Segera setelah kelas selesai, Mia langsung menuju kamar Rafina yang, meskipun merupakan kamar putri dari orang yang paling berkuasa di Belluga, terletak di asrama yang sama dengan Mia dan gadis-gadis lainnya. Rafina tidak tinggal jauh dari akademi, dan sangat mungkin baginya untuk pulang pergi dari rumah, tetapi dia melihat pentingnya untuk sering berdiskusi dengan generasi pemimpin berikutnya dari seluruh benua dan memilih untuk tinggal di asrama.
"Ayo, kita masuk," kata Mia kepada cucunya, yang bersembunyi di balik punggungnya.
Bel menatapnya dengan ekspresi kaku karena gugup.
"Um, Nek - maksudku, Nona Mia, apakah kau yakin ini tidak apa-apa?"
"Yah, itu tergantung padamu, bukan? Selama kamu tidak terpeleset dan memanggilku 'nenek', aku cukup yakin ini akan baik-baik saja."
"Hmmmph, kau benar-benar jahat."
Mia mendorong Bel yang cemberut di depannya dan mengetuk pintu.
"Permisi, Nona Rafina."
"Ah, masuklah Mia." Rafina menyambutnya dengan senyuman sebelum mengerutkan alis pada temannya.
"Wah, siapa dia?"
"Dia... sebenarnya adalah alasan aku berada di sini hari ini. Bolehkah dia ikut denganku?"
"Yah, aku tentu saja tidak keberatan, tapi..." Dia mengerutkan kening. "Kau membuatku sedikit kesulitan. Saya hanya menyiapkan kue teh yang cukup untuk dua orang."
"Astaga! Itu tentu saja sebuah kesulitan!"
Kekhawatiran yang tulus menyelimuti ekspresi Mia.

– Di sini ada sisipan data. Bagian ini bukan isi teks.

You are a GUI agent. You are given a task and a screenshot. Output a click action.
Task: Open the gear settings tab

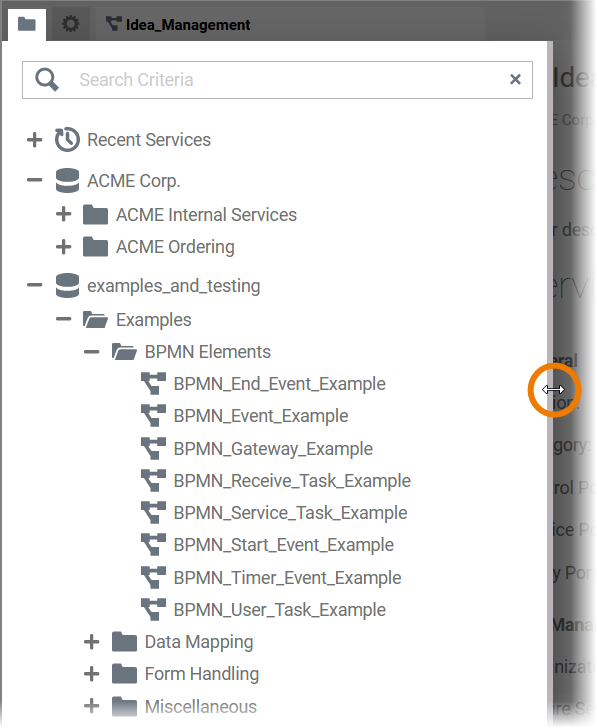(x=71, y=24)
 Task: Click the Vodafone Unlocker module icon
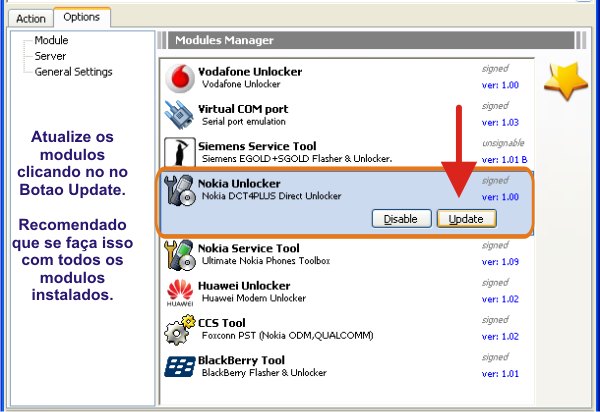[180, 78]
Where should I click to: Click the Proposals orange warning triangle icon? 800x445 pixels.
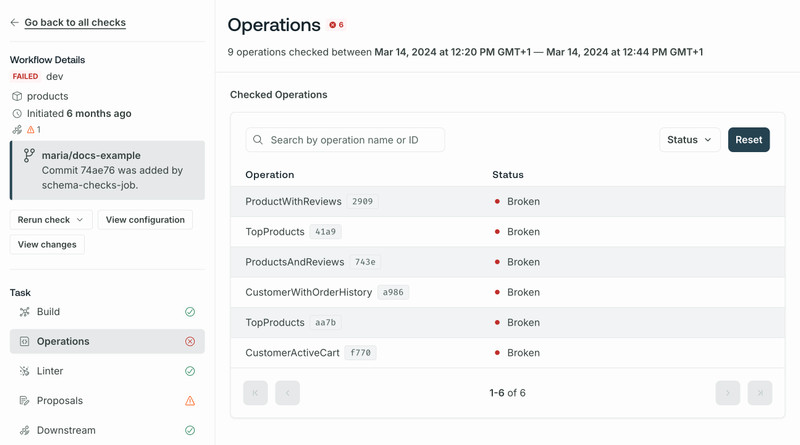tap(190, 401)
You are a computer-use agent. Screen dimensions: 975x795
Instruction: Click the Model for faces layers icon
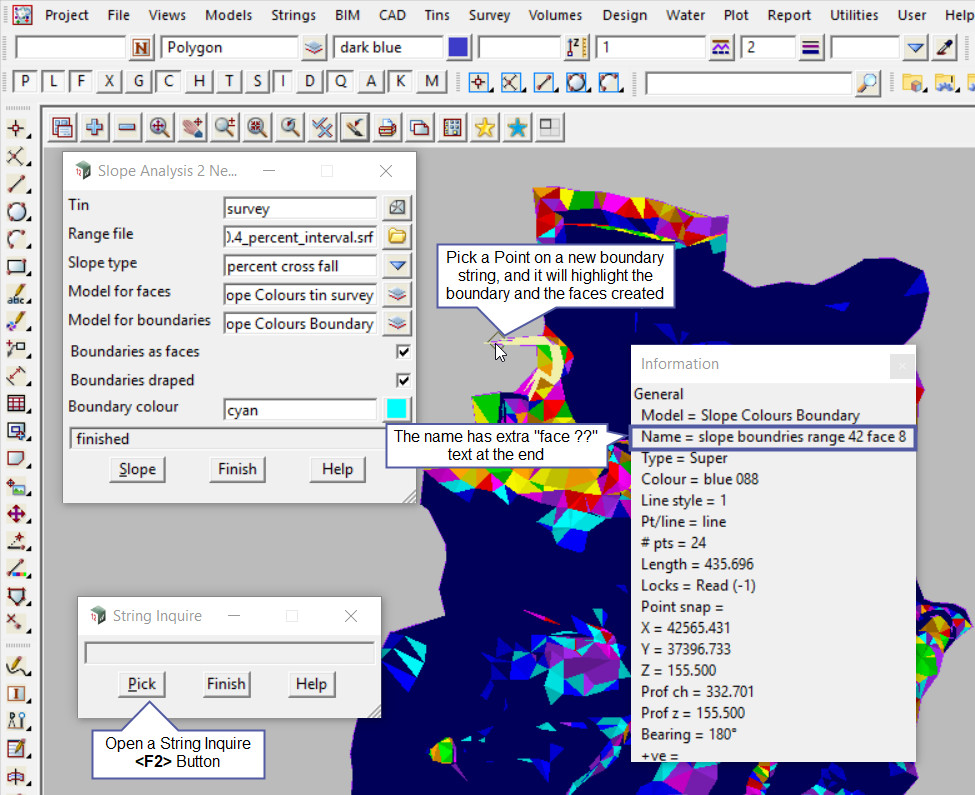pyautogui.click(x=397, y=294)
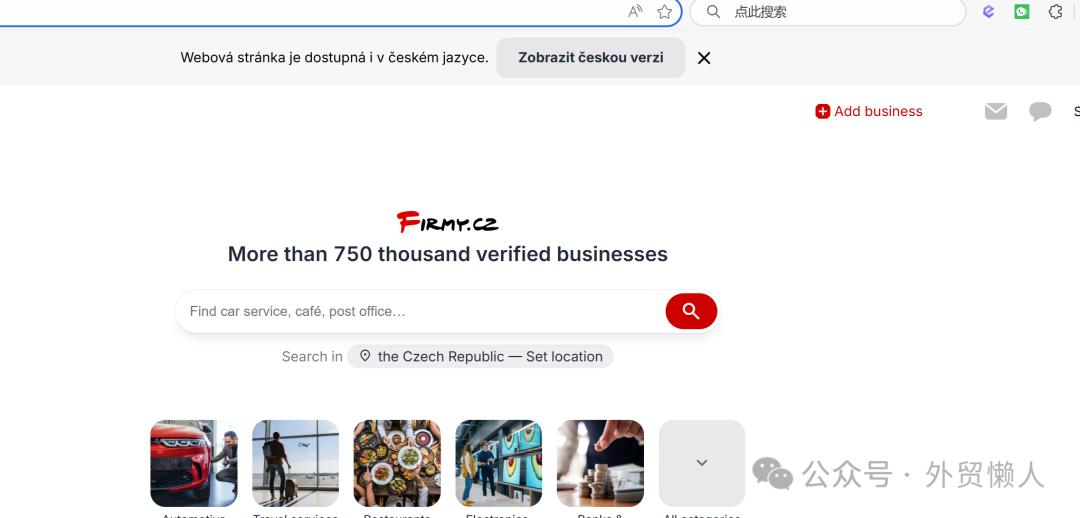The height and width of the screenshot is (518, 1080).
Task: Dismiss the Czech language banner
Action: click(704, 58)
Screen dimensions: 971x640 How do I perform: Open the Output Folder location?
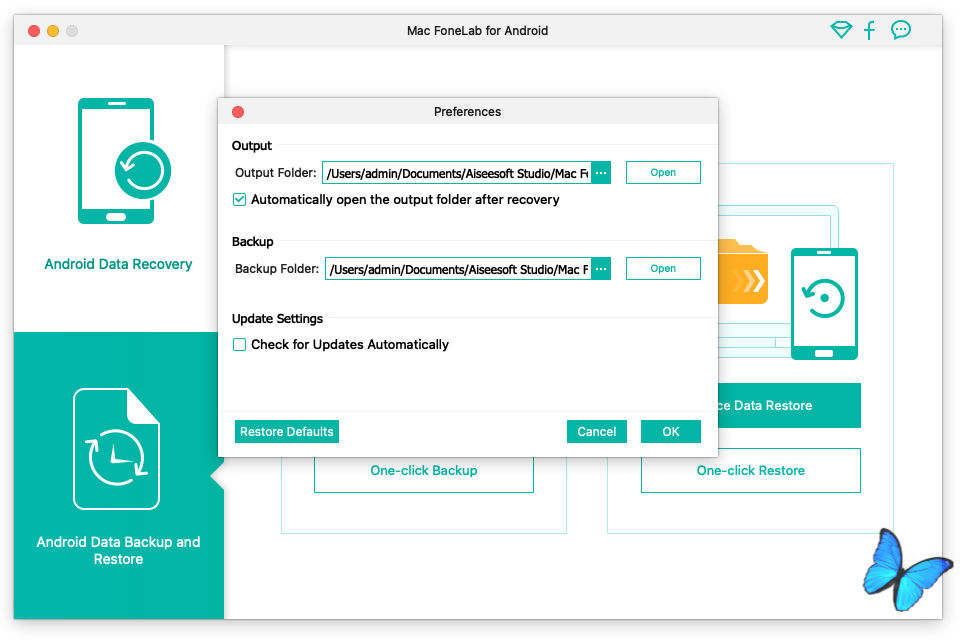[663, 173]
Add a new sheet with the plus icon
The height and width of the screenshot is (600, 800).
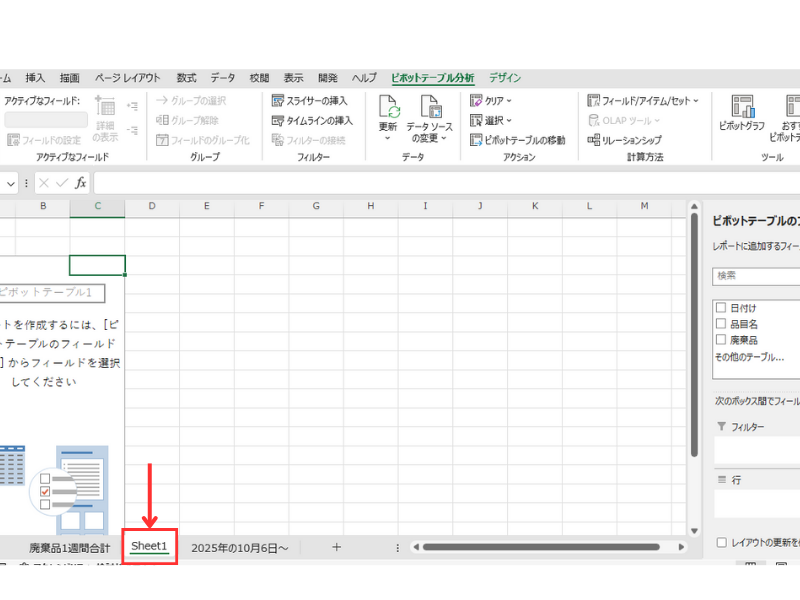pyautogui.click(x=336, y=547)
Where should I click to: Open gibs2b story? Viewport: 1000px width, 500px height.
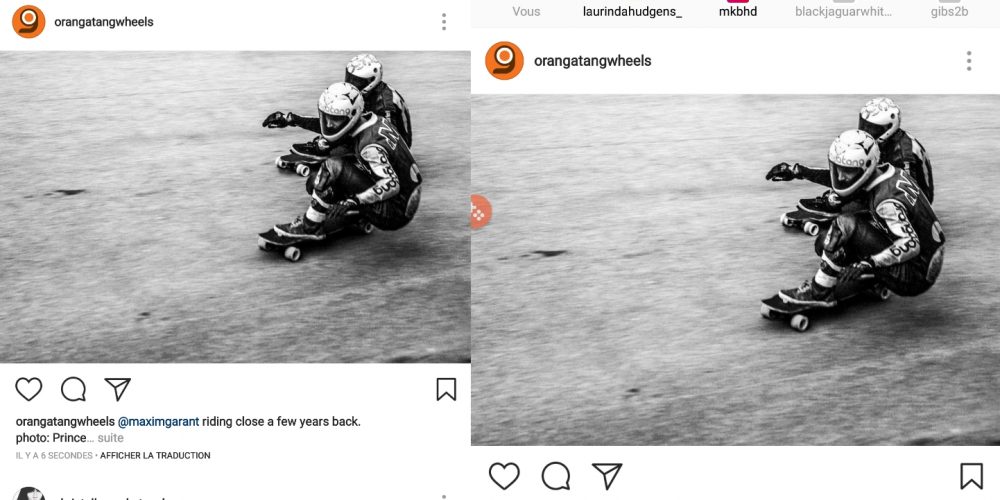point(949,11)
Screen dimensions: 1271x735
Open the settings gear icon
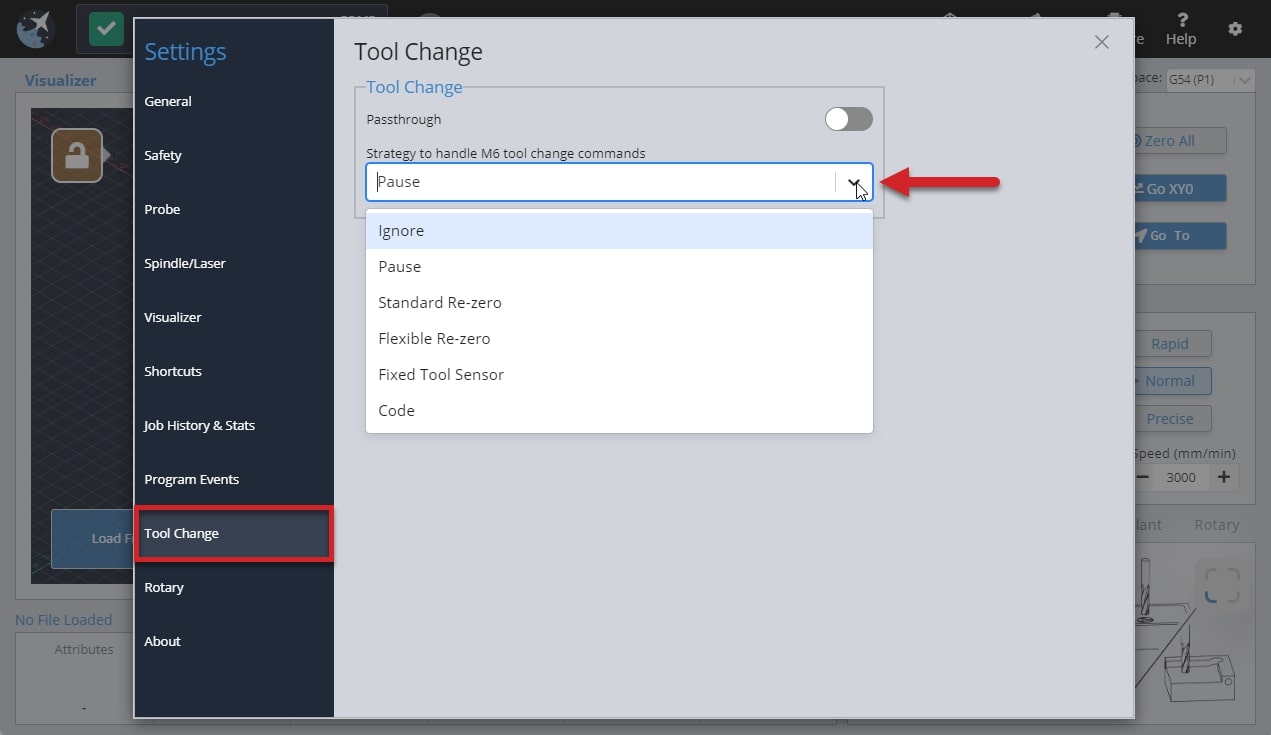pyautogui.click(x=1235, y=29)
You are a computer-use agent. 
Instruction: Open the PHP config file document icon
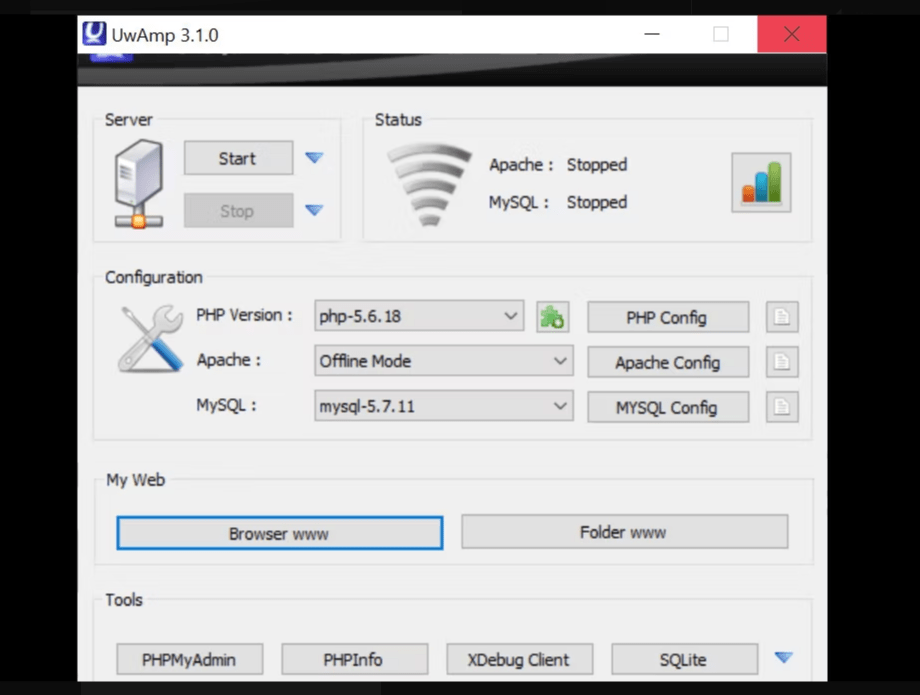pyautogui.click(x=782, y=317)
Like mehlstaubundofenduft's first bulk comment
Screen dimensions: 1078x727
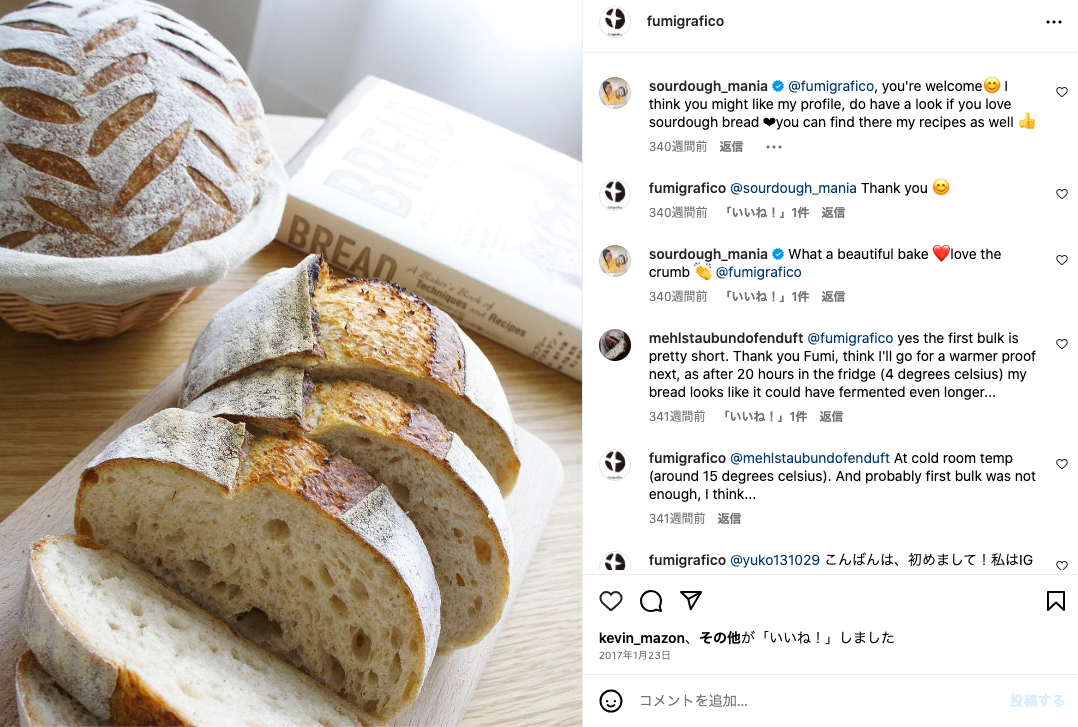click(x=1062, y=344)
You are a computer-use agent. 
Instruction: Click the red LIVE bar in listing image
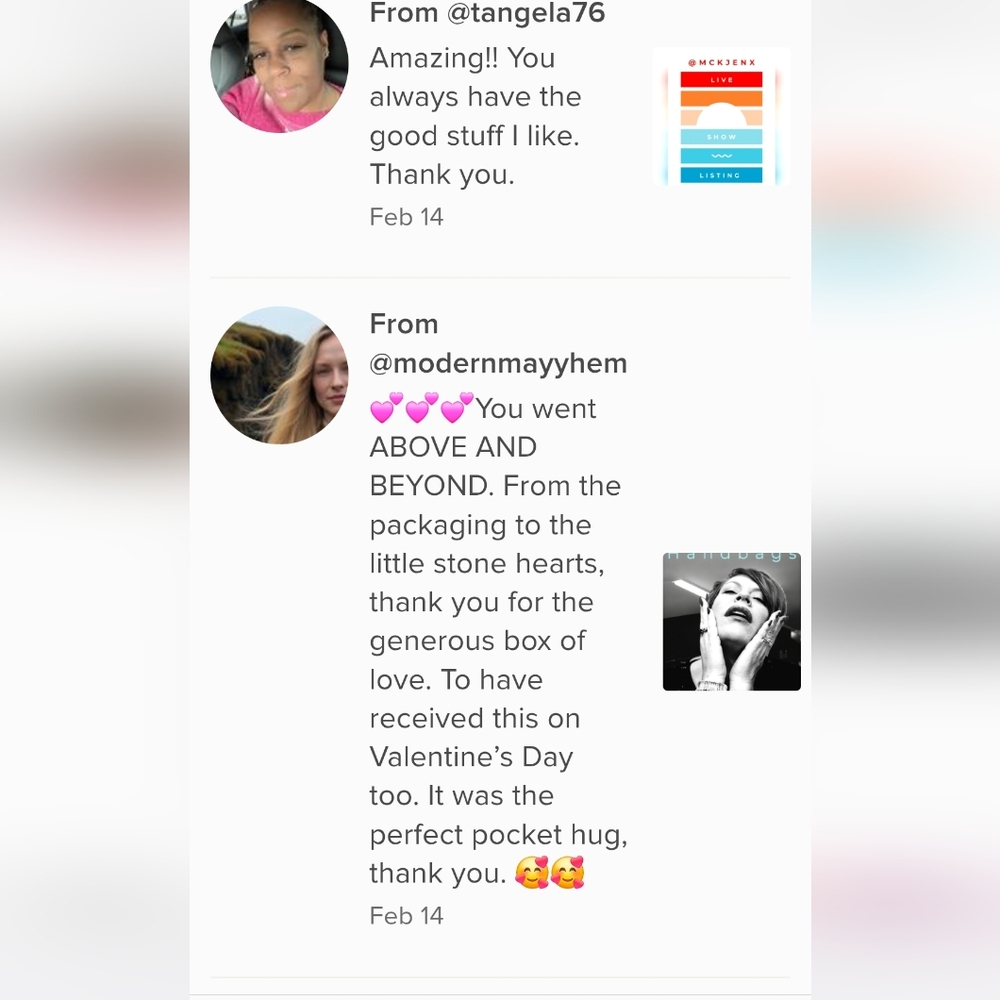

Setelah mereka berada di dalam dan duduk dengan nyaman, Mia merasa sangat lega saat mengetahui bahwa Rafina berhasil membuatkan satu porsi kue teh lagi, yang ia taruh di atas meja dan ia tawarkan pada Bel bersama secangkir teh hitam. Kemudian ia mendekatkan cangkirnya sendiri ke hidungnya dan menarik napas panjang sambil menikmati tehnya sebelum menyapa Mia.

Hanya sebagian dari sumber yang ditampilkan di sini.